January 30, 2019: Reflections

Someone very dear to me pointed out that many of my posts were too detached, and read like reporting. This individual had a point. I am a Federal employee and as such, I aimed to appear nonpartisan and to protect individuals’ privacy (including my own). That said, within those confines, I can share more of how the extended furlough personally affected me.

For me, I was blessed with enough savings as to not feel the financial stress that people living paycheck to paycheck felt. That said, as the shutdown dragged on, I felt the pinch. I hated making withdrawals from my savings account. I cut back on expenses. I held off on making charitable contributions. And even now, with my make-up pay deposited in my account, I wonder what will happen after February 15th. I realize that other people had it much worse than me. The following image from the Washington Post is one that is emblematic of what is clinically called the “partial government shutdown”– middle class professionals standing in a food pantry line.

A second feeling that I had was of complete helplessness. Yes, I could protest, and yes, I could write my Congressman. However, I did not get a sense that it was effective. I felt that I was preaching to the choir. I felt like a pawn in a political power play. It was very disorienting. In retrospect, perhaps images such as the the silent furloughed workers holding empty plates below (downloaded off of the web) may have influenced policy-makers. Certainly, the actions of the air traffic controllers who called in sick on January 26th had an impact.

A third feeling that I had was feeling in limbo. It was impossible to plan much of anything because who knew how long this furlough would last. We could be out another month or two, or called back to work the next day. As a planner, I found this maddening.

Like many others, I had trouble sleeping. In my case, typically, I would fall asleep but wake up 5 hours later, unable to fall back asleep. My rhythm was disturbed. I later heard of furloughed workers who made sure that they went to bed and woke up at their regular time; perhaps that might have served me well.

I did find constructive things to do. Several years worth of clutter was tossed, recycled, or given to Goodwill. I cooked a lot, using new recipes and ingredients. I spent time with family and friends. I read a few books. And I started this blog. When life hands you lemons, you make lemonade.

Finally, I felt that, even as a pawn, I was a bit player in a very interesting historical moment. However, I fervently hope that I don’t have to do a repeat performance in 2 1/2 weeks.

January 15, 2019: A way out?

Two Federal employee unions, the American Federation of Government Employees (AFGE) and the National Treasury Employees Union (NTEU) filed suits on behalf of Federal employees who have had to work during the shutdown but have not been paid (“essential” or “excepted” employees). The grounds for the suits are that these government workers are covered by the Fair Labor Standards Act, which requires that workers get paid timely. However, under the Antideficiency Act, excepted employees cannot be paid until there is an appropriation.

I don’t know when these suits will be heard. However, if the judge rules in favor of the unions, there will be only two choices. Either no Federal employee who is in an Agency that isn’t funded works (including the TSA agents and Air Traffic Controllers) or an appropriation passes. If the airports have to shut down, the pressure to end the shutdown will be immense.

The only question that I have is this: does anyone know when these suits will be heard?

Follow up — According to the Washington Post, the judge could rule today.
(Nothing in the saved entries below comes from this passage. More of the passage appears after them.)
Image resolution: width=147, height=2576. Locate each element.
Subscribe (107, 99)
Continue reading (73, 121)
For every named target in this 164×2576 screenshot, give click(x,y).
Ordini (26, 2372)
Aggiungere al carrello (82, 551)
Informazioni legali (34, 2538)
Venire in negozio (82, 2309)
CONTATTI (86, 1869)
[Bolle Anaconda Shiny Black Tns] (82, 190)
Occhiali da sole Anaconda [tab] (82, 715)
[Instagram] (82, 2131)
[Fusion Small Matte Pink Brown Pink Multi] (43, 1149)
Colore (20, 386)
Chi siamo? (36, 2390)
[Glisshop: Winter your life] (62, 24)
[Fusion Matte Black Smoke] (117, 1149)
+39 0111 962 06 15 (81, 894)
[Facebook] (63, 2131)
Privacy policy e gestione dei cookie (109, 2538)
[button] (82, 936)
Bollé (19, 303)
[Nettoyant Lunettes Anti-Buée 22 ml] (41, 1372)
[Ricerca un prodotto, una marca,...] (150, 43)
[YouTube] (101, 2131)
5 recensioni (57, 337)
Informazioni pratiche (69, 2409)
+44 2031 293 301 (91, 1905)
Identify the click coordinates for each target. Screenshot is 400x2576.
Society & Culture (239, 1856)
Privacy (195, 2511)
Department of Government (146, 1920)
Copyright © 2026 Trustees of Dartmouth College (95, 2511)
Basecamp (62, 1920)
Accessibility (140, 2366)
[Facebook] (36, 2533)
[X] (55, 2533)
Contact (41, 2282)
From the Washington Post article:

Leon (the judge) said he planned to rule immediately from the bench — meaning he could issue a temporary restraining order compelling the government to pay its employees — a move that could affect the partial government shutdown and force movement in the White House or on Capitol Hill. In the event the government is forced to pay workers or allow them to go home, it could break the shutdown impasse or lead to critical jobs going vacant indefinitely.

“If he rules in our favor and determines it was unconstitutional for the government to require workers to come to work and not pay them, it should put pressure on political branches to come to some resolution and end the shutdown,” said Greg O’Duden, the general counsel for the National Treasury Employees Union, which has filed two lawsuits against the government.

Update. According to the Washington Post, the judge ruled against the unions. The shutdown continues…. 😦

A federal judge in Washington on Tuesday refused to force the government to pay federal employees who have been working without compensation during the partial government shutdown, rejecting arguments from labor unions that unpaid work violates labor laws and the Constitution.

U.S. District Judge Richard J. Leon said it would be “profoundly irresponsible” to issue an order that would result in thousands of employees staying home from work.

“At best it would create chaos and confusion,” Leon said. “At worst it could be catastrophic . . . I’m not going to put people’s lives at risk.”

Leon ruled against a consolidated claim that the National Treasury Employees Union and the National Air Traffic Controllers Association filed against the government, alleging that employees should not be forced to work without pay. The list of unionized employees who have had to work with pay during the shutdown include the Internal Revenue Service, Customs and Border Protection, the Food and Drug Administration, the Environmental Protection Agency, the National Park Service, the Agriculture Department, the Securities and Exchange Commission, and the Federal Communications Commission.